▶ **Passage for review**:
As such, the court ruling has been the subject of controversy, with abortion care charities arguing that those in desperate need of an abortion should never be subjected to imprisonment. “We are shocked and appalled by the decision to sentence a mother-of-three to 28 months in prison for using abortion pills to end her own pregnancy,” Clare Murphy, the chief executive of BPAS, said in a statement. “Vulnerable women in the most incredibly difficult of circumstances deserve more from our legal system. In 2020, MPs in Westminster amended the law in Northern Ireland to remove the threat of criminal sanction for any woman who attempted to end their own pregnancy. MPs must extend the same protection so that no more women in these desperate circumstances in the UK are ever threatened with prison again.”
Meanwhile, pro-lifers, believe that the abortion provider should take responsibility for providing an abortion to a woman who was around 8 months pregnant. Right To Life UK said: “The abortion provider BPAS should never have sent abortion pills to this vulnerable woman when her baby was at 32 weeks gestation…” The same pro-lifers have, however, failed to recognise that her three children are now being denied care by their own mother for the 14 months that she will remain in prison.

▶ **Source data**:

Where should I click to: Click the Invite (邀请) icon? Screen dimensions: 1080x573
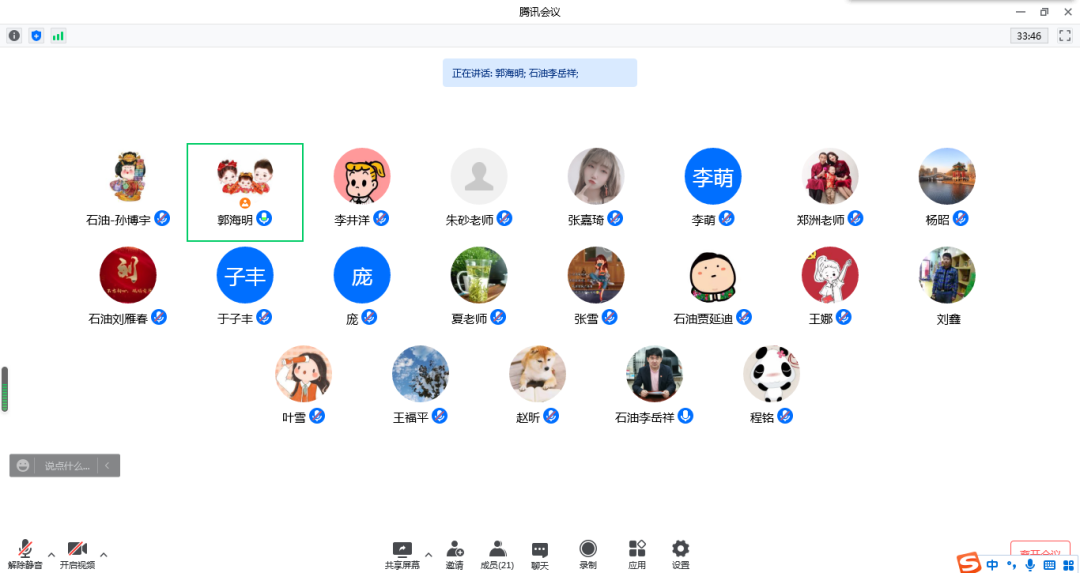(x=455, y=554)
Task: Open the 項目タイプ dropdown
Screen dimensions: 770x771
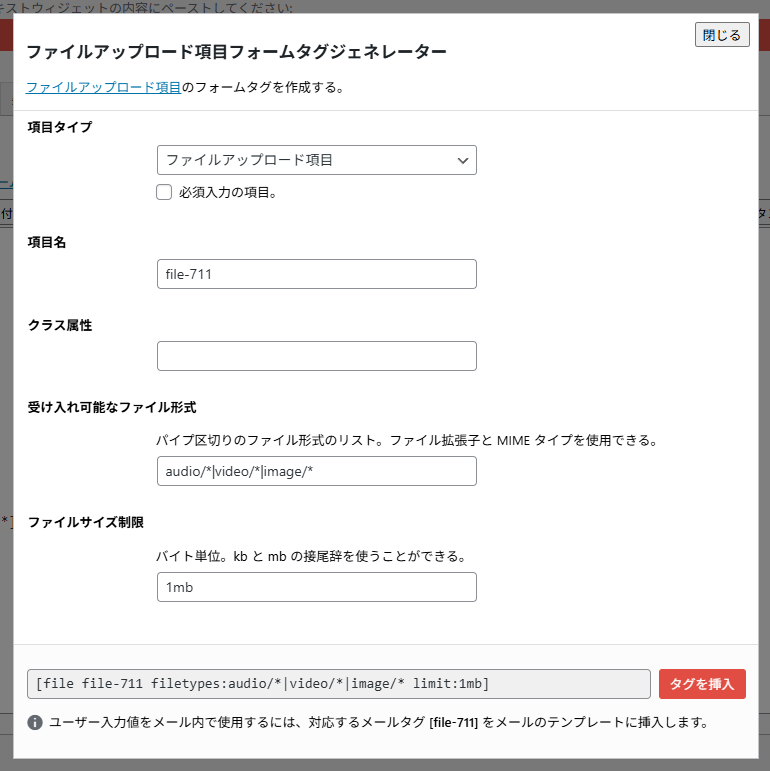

▶ **Parts of the exercise**:
(a) According to the passage on the abortion sentencing, what position does Clare Murphy hold?
(b) Write out the passage on the abortion sentencing, everything from "Meanwhile, pro-lifers, believe" down to "remain in prison.".
(c) Continue the passage on the abortion sentencing from its final sentence.

▶ **Answers provided**:
(a) She is the chief executive of BPAS.

(b)
Meanwhile, pro-lifers, believe that the abortion provider should take responsibility for providing an abortion to a woman who was around 8 months pregnant. Right To Life UK said: “The abortion provider BPAS should never have sent abortion pills to this vulnerable woman when her baby was at 32 weeks gestation…” The same pro-lifers have, however, failed to recognise that her three children are now being denied care by their own mother for the 14 months that she will remain in prison.

(c)
“No woman can ever go through this again,” Murphy continued. “In their sentencing remarks, the judge made it that women will only be protected from prosecution if MPs bring forward legal change… Over the last three years, there has been an increase in the numbers of women and girls facing the trauma of lengthy police investigations and threatened with up to life imprisonment under our archaic abortion law.”
Whatever side of the debate you sit on, pregnant people in the UK are still struggling to access contraception due to NHS backlogs, supply issues, and the cost-of-living crisis, which means that the decriminalisation of abortion is needed now more than ever.